As declarações do deputado Eduardo Bolsonaro (PL-SP) de que vai se licenciar do cargo para morar nos Estados Unidos, sob a alegação de que sofre perseguição do Supremo Tribunal Federal (STF), provocaram reações de repúdio ao parlamentar. Deputados do PSol pediram, ontem, à Mesa Diretora da Câmara que o pedido de licença seja negado e que a Casa declare abandono de mandato.
“O representado claramente abusa das prerrogativas constitucionais asseguradas aos membros do Congresso Nacional, utilizando-se da licença parlamentar não para tratar de questões estritamente particulares, mas para fugir da jurisdição brasileira e desempenhar atividades políticas no exterior, configurando, portanto, abandono de mandato”, afirmam os psolistas.
Os parlamentares argumentam que, apesar de Eduardo ter pedido licença para tratar de interesse particular sem remuneração, as declarações que fez indicam que sua permanência nos país norte-americano tem motivação política e estratégica, e não razões pessoais.

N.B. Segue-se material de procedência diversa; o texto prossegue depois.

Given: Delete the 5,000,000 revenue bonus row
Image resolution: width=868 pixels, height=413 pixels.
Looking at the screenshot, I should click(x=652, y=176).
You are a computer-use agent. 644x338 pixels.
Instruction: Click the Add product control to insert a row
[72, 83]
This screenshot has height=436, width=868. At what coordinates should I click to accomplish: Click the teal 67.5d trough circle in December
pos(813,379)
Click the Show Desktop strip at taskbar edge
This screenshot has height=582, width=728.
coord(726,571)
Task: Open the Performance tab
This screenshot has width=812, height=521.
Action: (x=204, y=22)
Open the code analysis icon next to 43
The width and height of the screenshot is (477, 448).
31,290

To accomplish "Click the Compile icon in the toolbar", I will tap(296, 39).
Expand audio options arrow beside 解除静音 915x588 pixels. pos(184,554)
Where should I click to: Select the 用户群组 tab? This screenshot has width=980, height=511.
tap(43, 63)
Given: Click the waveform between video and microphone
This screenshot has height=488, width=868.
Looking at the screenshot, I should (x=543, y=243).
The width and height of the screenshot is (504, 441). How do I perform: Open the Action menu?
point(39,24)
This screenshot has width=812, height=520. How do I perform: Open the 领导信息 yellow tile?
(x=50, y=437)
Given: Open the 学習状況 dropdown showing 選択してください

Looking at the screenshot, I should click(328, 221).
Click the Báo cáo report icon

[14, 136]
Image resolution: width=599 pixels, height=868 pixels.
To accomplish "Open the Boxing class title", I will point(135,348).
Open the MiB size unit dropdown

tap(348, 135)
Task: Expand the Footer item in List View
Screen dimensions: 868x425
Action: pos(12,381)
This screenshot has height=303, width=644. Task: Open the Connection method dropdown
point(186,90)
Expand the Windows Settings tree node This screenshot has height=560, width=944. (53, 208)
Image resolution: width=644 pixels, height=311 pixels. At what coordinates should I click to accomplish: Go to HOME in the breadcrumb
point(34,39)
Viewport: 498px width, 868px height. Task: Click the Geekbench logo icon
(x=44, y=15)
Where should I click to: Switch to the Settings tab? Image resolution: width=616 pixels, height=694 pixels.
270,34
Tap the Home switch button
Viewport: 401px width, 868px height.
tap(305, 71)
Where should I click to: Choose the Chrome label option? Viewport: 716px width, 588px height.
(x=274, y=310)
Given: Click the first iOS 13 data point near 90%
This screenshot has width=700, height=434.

Na avaliação de deputados do PSol, a conduta de Eduardo “viola o princípio da moralidade administrativa, tendo em vista que, como funcionário público, o deputado só pode solicitar licença prevista em lei, o que não é o caso, já que não existe previsão constitucional tampouco regimental para esse tipo de afastamento que, de acordo com suas próprias declarações, não tem como fim o interesse pessoal e, sim, político”.
No vídeo que publicou, já nos EUA, o filho do ex-presidente Jair Bolsonaro afirmou que vai se “dedicar integralmente a buscar as devidas sanções aos violadores de direitos humanos”, e acusou o STF e o ministro Alexandre de Moraes. Ele frisou que vai “focar em buscar as justas punições que Alexandre de Moraes e sua Gestapo da Polícia Federal merecem”.